Problem to work on —
The records below are to be quoted in full; please keep every word exact.

Data for review —
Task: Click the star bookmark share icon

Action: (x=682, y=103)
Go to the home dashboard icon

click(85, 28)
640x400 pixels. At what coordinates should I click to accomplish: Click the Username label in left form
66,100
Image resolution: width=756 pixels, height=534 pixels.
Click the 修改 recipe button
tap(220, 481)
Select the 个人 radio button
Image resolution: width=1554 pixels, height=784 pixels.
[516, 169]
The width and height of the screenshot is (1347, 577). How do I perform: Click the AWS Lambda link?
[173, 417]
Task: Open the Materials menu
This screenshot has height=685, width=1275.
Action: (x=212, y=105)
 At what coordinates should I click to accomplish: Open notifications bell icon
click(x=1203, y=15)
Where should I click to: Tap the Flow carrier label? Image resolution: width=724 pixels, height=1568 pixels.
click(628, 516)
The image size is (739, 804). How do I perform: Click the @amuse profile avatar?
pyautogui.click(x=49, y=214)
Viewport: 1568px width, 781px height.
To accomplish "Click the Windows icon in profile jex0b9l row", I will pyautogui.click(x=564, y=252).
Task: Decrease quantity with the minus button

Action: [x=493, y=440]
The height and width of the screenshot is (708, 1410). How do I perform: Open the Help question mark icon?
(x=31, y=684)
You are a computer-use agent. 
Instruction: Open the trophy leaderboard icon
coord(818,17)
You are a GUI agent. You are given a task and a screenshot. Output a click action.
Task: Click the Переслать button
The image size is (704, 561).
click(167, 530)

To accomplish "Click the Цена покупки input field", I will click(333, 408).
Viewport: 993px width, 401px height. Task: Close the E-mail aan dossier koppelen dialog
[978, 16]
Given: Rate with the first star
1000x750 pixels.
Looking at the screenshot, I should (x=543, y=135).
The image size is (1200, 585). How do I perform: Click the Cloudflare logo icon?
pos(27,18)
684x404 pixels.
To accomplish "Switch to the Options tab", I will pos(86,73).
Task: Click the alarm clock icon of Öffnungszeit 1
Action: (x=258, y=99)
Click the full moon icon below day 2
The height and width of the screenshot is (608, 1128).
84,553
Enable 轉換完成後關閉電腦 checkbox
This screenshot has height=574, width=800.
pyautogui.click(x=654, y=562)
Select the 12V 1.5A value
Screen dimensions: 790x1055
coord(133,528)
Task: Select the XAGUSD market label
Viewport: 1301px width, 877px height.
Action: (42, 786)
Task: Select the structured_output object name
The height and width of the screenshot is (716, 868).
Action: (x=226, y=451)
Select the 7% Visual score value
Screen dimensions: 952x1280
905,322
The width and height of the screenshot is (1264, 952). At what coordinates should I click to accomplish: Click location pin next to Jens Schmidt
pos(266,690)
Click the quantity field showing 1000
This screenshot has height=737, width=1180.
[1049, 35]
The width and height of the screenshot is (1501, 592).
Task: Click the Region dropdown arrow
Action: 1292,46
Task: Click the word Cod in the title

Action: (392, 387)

Written response —
Task: Click the star bookmark share icon

Action: (x=682, y=103)
Go to the home dashboard icon

click(85, 28)
640x400 pixels. At what coordinates should I click to accomplish: Click the Username label in left form
66,100
Image resolution: width=756 pixels, height=534 pixels.
Click the 修改 recipe button
tap(220, 481)
Select the 个人 radio button
Image resolution: width=1554 pixels, height=784 pixels.
[516, 169]
The width and height of the screenshot is (1347, 577). How do I perform: Click the AWS Lambda link?
[173, 417]
Task: Open the Materials menu
This screenshot has height=685, width=1275.
Action: (x=212, y=105)
 At what coordinates should I click to accomplish: Open notifications bell icon
click(x=1203, y=15)
Where should I click to: Tap the Flow carrier label? Image resolution: width=724 pixels, height=1568 pixels.
click(628, 516)
The image size is (739, 804). How do I perform: Click the @amuse profile avatar?
pyautogui.click(x=49, y=214)
Viewport: 1568px width, 781px height.
To accomplish "Click the Windows icon in profile jex0b9l row", I will pyautogui.click(x=564, y=252).
Task: Decrease quantity with the minus button

Action: [x=493, y=440]
The height and width of the screenshot is (708, 1410). How do I perform: Open the Help question mark icon?
(x=31, y=684)
You are a computer-use agent. 
Instruction: Open the trophy leaderboard icon
coord(818,17)
You are a GUI agent. You are given a task and a screenshot. Output a click action.
Task: Click the Переслать button
The image size is (704, 561).
click(167, 530)

To accomplish "Click the Цена покупки input field", I will click(333, 408).
Viewport: 993px width, 401px height. Task: Close the E-mail aan dossier koppelen dialog
[978, 16]
Given: Rate with the first star
1000x750 pixels.
Looking at the screenshot, I should (x=543, y=135).
The image size is (1200, 585). How do I perform: Click the Cloudflare logo icon?
pos(27,18)
684x404 pixels.
To accomplish "Switch to the Options tab", I will pos(86,73).
Task: Click the alarm clock icon of Öffnungszeit 1
Action: (x=258, y=99)
Click the full moon icon below day 2
The height and width of the screenshot is (608, 1128).
84,553
Enable 轉換完成後關閉電腦 checkbox
This screenshot has height=574, width=800.
pyautogui.click(x=654, y=562)
Select the 12V 1.5A value
Screen dimensions: 790x1055
coord(133,528)
Task: Select the XAGUSD market label
Viewport: 1301px width, 877px height.
Action: (42, 786)
Task: Select the structured_output object name
The height and width of the screenshot is (716, 868).
Action: (x=226, y=451)
Select the 7% Visual score value
Screen dimensions: 952x1280
905,322
The width and height of the screenshot is (1264, 952). At what coordinates should I click to accomplish: Click location pin next to Jens Schmidt
pos(266,690)
Click the quantity field showing 1000
This screenshot has height=737, width=1180.
[1049, 35]
The width and height of the screenshot is (1501, 592).
Task: Click the Region dropdown arrow
Action: 1292,46
Task: Click the word Cod in the title

Action: (392, 387)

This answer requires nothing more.